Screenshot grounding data

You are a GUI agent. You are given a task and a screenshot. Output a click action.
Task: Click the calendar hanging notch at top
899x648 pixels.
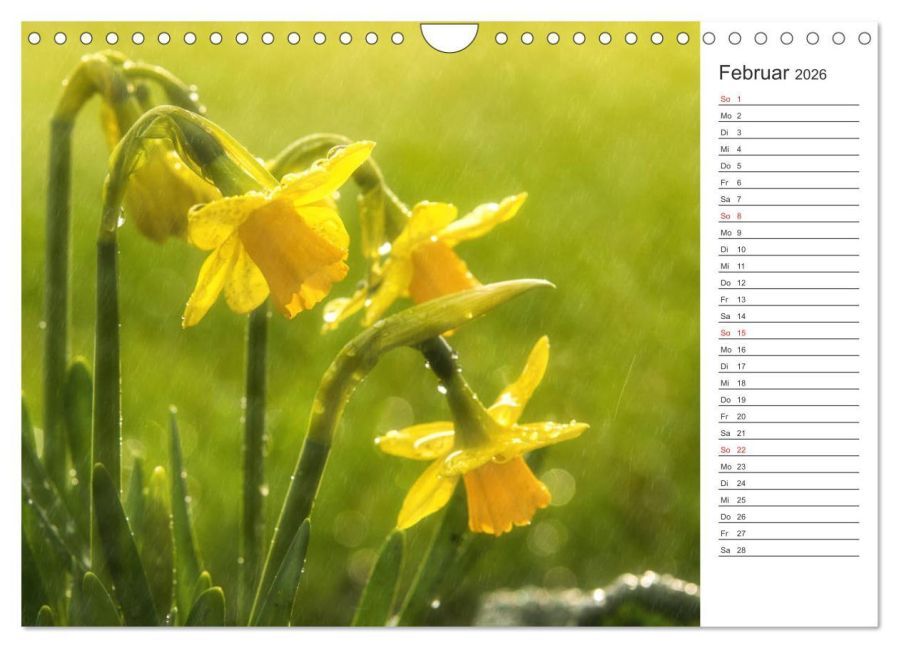(449, 36)
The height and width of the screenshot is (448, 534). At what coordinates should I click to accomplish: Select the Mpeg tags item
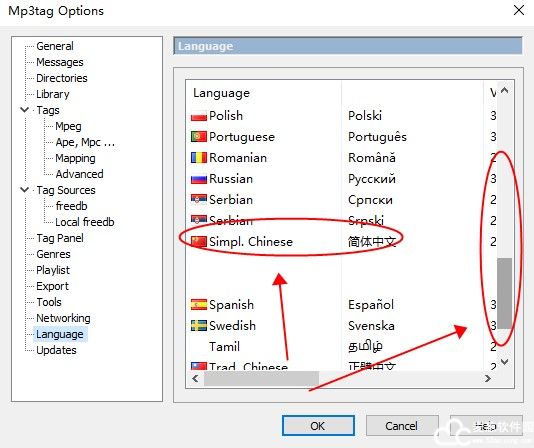click(68, 126)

What needs to be done
What you return must be every entry, word for word, without any pictures.

Result of the task
You are a GUI agent. You are given a task and a screenshot. Output a click action.
Task: Click the calendar hanging notch at top
899x648 pixels.
(449, 36)
The height and width of the screenshot is (448, 534). At what coordinates should I click to accomplish: Select the Mpeg tags item
click(68, 126)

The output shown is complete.